Entries taken from a collection:
################

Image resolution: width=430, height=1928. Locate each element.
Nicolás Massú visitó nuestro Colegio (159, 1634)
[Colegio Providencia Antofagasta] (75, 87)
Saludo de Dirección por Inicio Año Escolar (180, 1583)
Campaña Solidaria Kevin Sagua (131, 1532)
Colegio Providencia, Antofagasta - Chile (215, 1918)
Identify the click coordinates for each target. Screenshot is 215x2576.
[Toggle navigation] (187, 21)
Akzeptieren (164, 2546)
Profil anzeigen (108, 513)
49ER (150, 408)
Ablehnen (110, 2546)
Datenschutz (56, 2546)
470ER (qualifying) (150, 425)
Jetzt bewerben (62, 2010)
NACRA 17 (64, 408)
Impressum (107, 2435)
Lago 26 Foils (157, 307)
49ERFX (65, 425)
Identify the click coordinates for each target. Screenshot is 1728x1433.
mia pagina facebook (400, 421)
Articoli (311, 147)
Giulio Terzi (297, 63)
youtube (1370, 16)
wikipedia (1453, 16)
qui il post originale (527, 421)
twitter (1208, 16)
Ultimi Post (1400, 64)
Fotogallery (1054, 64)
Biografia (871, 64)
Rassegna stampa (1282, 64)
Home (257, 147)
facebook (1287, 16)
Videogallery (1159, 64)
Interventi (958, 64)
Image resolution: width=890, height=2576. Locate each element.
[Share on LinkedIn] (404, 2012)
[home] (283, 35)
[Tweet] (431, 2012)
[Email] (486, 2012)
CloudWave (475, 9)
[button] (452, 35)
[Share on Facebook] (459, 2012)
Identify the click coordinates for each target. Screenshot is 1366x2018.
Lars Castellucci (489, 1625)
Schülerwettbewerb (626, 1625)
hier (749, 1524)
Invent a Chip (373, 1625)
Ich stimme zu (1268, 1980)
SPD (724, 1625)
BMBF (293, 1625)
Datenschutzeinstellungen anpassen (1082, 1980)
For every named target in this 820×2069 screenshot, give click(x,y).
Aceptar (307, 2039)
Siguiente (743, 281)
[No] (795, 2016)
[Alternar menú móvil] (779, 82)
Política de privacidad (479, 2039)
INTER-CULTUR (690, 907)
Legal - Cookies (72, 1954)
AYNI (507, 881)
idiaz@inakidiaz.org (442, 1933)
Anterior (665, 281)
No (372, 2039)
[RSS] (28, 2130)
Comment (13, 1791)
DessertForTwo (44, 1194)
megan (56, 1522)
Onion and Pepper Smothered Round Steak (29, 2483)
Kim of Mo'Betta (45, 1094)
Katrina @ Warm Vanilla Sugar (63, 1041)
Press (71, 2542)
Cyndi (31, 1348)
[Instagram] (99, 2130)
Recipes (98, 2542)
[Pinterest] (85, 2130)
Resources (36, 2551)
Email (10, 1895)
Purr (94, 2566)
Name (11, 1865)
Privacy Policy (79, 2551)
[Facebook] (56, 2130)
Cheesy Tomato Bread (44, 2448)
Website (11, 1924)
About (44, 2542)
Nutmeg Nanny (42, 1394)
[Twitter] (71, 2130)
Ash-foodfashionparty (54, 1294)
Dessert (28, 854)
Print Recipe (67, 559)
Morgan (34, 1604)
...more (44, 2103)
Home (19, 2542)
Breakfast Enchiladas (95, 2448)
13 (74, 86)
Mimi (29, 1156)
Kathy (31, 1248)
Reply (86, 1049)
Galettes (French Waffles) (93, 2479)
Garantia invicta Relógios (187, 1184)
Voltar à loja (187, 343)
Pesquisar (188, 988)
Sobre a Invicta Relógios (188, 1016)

################

Task requirements
Taking the lines above, repeat exactly those from the line that contains "Campaña Solidaria Kevin Sagua (131, 1532)" through the line that contains "Home (257, 147)", and both of those lines as well. Include nothing else.

Task response
Campaña Solidaria Kevin Sagua (131, 1532)
Colegio Providencia, Antofagasta - Chile (215, 1918)
Identify the click coordinates for each target. Screenshot is 215x2576.
[Toggle navigation] (187, 21)
Akzeptieren (164, 2546)
Profil anzeigen (108, 513)
49ER (150, 408)
Ablehnen (110, 2546)
Datenschutz (56, 2546)
470ER (qualifying) (150, 425)
Jetzt bewerben (62, 2010)
NACRA 17 (64, 408)
Impressum (107, 2435)
Lago 26 Foils (157, 307)
49ERFX (65, 425)
Identify the click coordinates for each target. Screenshot is 1728x1433.
mia pagina facebook (400, 421)
Articoli (311, 147)
Giulio Terzi (297, 63)
youtube (1370, 16)
wikipedia (1453, 16)
qui il post originale (527, 421)
twitter (1208, 16)
Ultimi Post (1400, 64)
Fotogallery (1054, 64)
Biografia (871, 64)
Rassegna stampa (1282, 64)
Home (257, 147)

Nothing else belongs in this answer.